→ **Goal of the exercise**
Reproduce the following lines word for word.

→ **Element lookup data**

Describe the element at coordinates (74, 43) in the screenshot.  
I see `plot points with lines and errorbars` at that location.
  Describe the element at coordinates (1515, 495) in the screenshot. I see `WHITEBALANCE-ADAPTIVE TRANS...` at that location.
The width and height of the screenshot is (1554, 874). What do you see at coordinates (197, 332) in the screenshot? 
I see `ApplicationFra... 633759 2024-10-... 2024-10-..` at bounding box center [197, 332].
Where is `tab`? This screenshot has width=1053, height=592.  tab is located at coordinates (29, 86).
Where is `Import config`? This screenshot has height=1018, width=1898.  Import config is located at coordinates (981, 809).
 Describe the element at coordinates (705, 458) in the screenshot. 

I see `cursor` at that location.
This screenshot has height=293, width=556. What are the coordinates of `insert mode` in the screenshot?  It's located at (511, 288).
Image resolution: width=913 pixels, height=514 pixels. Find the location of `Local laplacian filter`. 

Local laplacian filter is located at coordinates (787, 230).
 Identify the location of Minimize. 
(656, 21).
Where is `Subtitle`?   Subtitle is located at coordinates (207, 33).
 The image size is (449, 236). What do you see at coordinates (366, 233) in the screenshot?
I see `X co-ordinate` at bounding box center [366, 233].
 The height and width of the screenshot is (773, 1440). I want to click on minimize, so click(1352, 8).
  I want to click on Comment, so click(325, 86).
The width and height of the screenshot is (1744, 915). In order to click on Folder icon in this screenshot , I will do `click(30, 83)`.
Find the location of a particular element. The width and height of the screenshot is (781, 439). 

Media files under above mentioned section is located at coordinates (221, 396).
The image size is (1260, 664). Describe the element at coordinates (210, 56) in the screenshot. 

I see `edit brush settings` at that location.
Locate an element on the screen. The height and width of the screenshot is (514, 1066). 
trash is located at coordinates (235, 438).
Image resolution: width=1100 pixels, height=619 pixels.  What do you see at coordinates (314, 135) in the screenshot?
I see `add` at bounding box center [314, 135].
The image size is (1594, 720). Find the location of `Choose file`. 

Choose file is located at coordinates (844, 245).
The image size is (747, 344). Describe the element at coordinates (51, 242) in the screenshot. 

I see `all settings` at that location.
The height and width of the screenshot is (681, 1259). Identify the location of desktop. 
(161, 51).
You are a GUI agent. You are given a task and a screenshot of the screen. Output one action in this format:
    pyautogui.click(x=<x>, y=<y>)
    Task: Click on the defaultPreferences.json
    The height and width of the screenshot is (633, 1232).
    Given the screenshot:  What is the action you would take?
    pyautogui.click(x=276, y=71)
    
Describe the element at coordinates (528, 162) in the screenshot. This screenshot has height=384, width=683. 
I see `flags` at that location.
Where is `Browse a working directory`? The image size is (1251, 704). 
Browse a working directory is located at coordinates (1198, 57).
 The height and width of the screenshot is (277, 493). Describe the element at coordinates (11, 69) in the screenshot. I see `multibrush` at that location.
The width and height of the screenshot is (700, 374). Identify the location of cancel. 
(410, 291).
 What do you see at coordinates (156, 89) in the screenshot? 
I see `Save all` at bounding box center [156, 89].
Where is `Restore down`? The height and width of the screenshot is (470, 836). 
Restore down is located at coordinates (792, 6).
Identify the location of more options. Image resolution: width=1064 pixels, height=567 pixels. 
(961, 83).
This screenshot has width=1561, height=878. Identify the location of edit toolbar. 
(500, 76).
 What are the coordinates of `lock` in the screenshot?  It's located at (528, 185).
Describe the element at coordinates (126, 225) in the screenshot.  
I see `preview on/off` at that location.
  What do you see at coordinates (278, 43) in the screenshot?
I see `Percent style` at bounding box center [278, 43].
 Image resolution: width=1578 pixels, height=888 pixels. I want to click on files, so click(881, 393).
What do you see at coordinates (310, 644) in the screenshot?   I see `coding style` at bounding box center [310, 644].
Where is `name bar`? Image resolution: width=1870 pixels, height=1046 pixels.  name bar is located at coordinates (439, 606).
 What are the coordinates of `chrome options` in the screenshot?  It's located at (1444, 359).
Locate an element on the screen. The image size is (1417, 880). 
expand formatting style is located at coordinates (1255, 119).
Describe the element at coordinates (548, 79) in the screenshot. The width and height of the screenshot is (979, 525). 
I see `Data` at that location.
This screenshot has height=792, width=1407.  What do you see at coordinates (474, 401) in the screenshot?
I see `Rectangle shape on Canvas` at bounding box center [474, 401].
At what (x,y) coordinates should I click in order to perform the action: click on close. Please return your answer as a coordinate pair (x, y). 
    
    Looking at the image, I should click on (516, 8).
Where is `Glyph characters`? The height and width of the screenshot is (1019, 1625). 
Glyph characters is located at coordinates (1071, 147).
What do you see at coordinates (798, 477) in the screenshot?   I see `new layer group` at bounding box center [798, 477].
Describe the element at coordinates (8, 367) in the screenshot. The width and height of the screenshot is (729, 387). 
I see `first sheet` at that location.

→ **Solution**
Describe the element at coordinates (74, 43) in the screenshot.  
I see `plot points with lines and errorbars` at that location.
  Describe the element at coordinates (1515, 495) in the screenshot. I see `WHITEBALANCE-ADAPTIVE TRANS...` at that location.
The width and height of the screenshot is (1554, 874). What do you see at coordinates (197, 332) in the screenshot? 
I see `ApplicationFra... 633759 2024-10-... 2024-10-..` at bounding box center [197, 332].
Where is `tab`? This screenshot has width=1053, height=592.  tab is located at coordinates (29, 86).
Where is `Import config`? This screenshot has height=1018, width=1898.  Import config is located at coordinates (981, 809).
 Describe the element at coordinates (705, 458) in the screenshot. 

I see `cursor` at that location.
This screenshot has height=293, width=556. What are the coordinates of `insert mode` in the screenshot?  It's located at (511, 288).
Image resolution: width=913 pixels, height=514 pixels. Find the location of `Local laplacian filter`. 

Local laplacian filter is located at coordinates (787, 230).
 Identify the location of Minimize. 
(656, 21).
Where is `Subtitle`?   Subtitle is located at coordinates (207, 33).
 The image size is (449, 236). What do you see at coordinates (366, 233) in the screenshot?
I see `X co-ordinate` at bounding box center [366, 233].
 The height and width of the screenshot is (773, 1440). I want to click on minimize, so click(1352, 8).
  I want to click on Comment, so click(325, 86).
The width and height of the screenshot is (1744, 915). In order to click on Folder icon in this screenshot , I will do `click(30, 83)`.
Find the location of a particular element. The width and height of the screenshot is (781, 439). 

Media files under above mentioned section is located at coordinates (221, 396).
The image size is (1260, 664). Describe the element at coordinates (210, 56) in the screenshot. 

I see `edit brush settings` at that location.
Locate an element on the screen. The height and width of the screenshot is (514, 1066). 
trash is located at coordinates (235, 438).
Image resolution: width=1100 pixels, height=619 pixels.  What do you see at coordinates (314, 135) in the screenshot?
I see `add` at bounding box center [314, 135].
The image size is (1594, 720). Find the location of `Choose file`. 

Choose file is located at coordinates (844, 245).
The image size is (747, 344). Describe the element at coordinates (51, 242) in the screenshot. 

I see `all settings` at that location.
The height and width of the screenshot is (681, 1259). Identify the location of desktop. 
(161, 51).
You are a GUI agent. You are given a task and a screenshot of the screen. Output one action in this format:
    pyautogui.click(x=<x>, y=<y>)
    Task: Click on the defaultPreferences.json
    The height and width of the screenshot is (633, 1232).
    Given the screenshot:  What is the action you would take?
    pyautogui.click(x=276, y=71)
    
Describe the element at coordinates (528, 162) in the screenshot. This screenshot has height=384, width=683. 
I see `flags` at that location.
Where is `Browse a working directory`? The image size is (1251, 704). 
Browse a working directory is located at coordinates (1198, 57).
 The height and width of the screenshot is (277, 493). Describe the element at coordinates (11, 69) in the screenshot. I see `multibrush` at that location.
The width and height of the screenshot is (700, 374). Identify the location of cancel. 
(410, 291).
 What do you see at coordinates (156, 89) in the screenshot? 
I see `Save all` at bounding box center [156, 89].
Where is `Restore down`? The height and width of the screenshot is (470, 836). 
Restore down is located at coordinates (792, 6).
Identify the location of more options. Image resolution: width=1064 pixels, height=567 pixels. 
(961, 83).
This screenshot has width=1561, height=878. Identify the location of edit toolbar. 
(500, 76).
 What are the coordinates of `lock` in the screenshot?  It's located at (528, 185).
Describe the element at coordinates (126, 225) in the screenshot.  
I see `preview on/off` at that location.
  What do you see at coordinates (278, 43) in the screenshot?
I see `Percent style` at bounding box center [278, 43].
 Image resolution: width=1578 pixels, height=888 pixels. I want to click on files, so click(881, 393).
What do you see at coordinates (310, 644) in the screenshot?   I see `coding style` at bounding box center [310, 644].
Where is `name bar`? Image resolution: width=1870 pixels, height=1046 pixels.  name bar is located at coordinates (439, 606).
 What are the coordinates of `chrome options` in the screenshot?  It's located at (1444, 359).
Locate an element on the screen. The image size is (1417, 880). 
expand formatting style is located at coordinates (1255, 119).
Describe the element at coordinates (548, 79) in the screenshot. The width and height of the screenshot is (979, 525). 
I see `Data` at that location.
This screenshot has height=792, width=1407.  What do you see at coordinates (474, 401) in the screenshot?
I see `Rectangle shape on Canvas` at bounding box center [474, 401].
At what (x,y) coordinates should I click in order to perform the action: click on close. Please return your answer as a coordinate pair (x, y). 
    
    Looking at the image, I should click on (516, 8).
Where is `Glyph characters`? The height and width of the screenshot is (1019, 1625). 
Glyph characters is located at coordinates (1071, 147).
What do you see at coordinates (798, 477) in the screenshot?   I see `new layer group` at bounding box center [798, 477].
Describe the element at coordinates (8, 367) in the screenshot. The width and height of the screenshot is (729, 387). 
I see `first sheet` at that location.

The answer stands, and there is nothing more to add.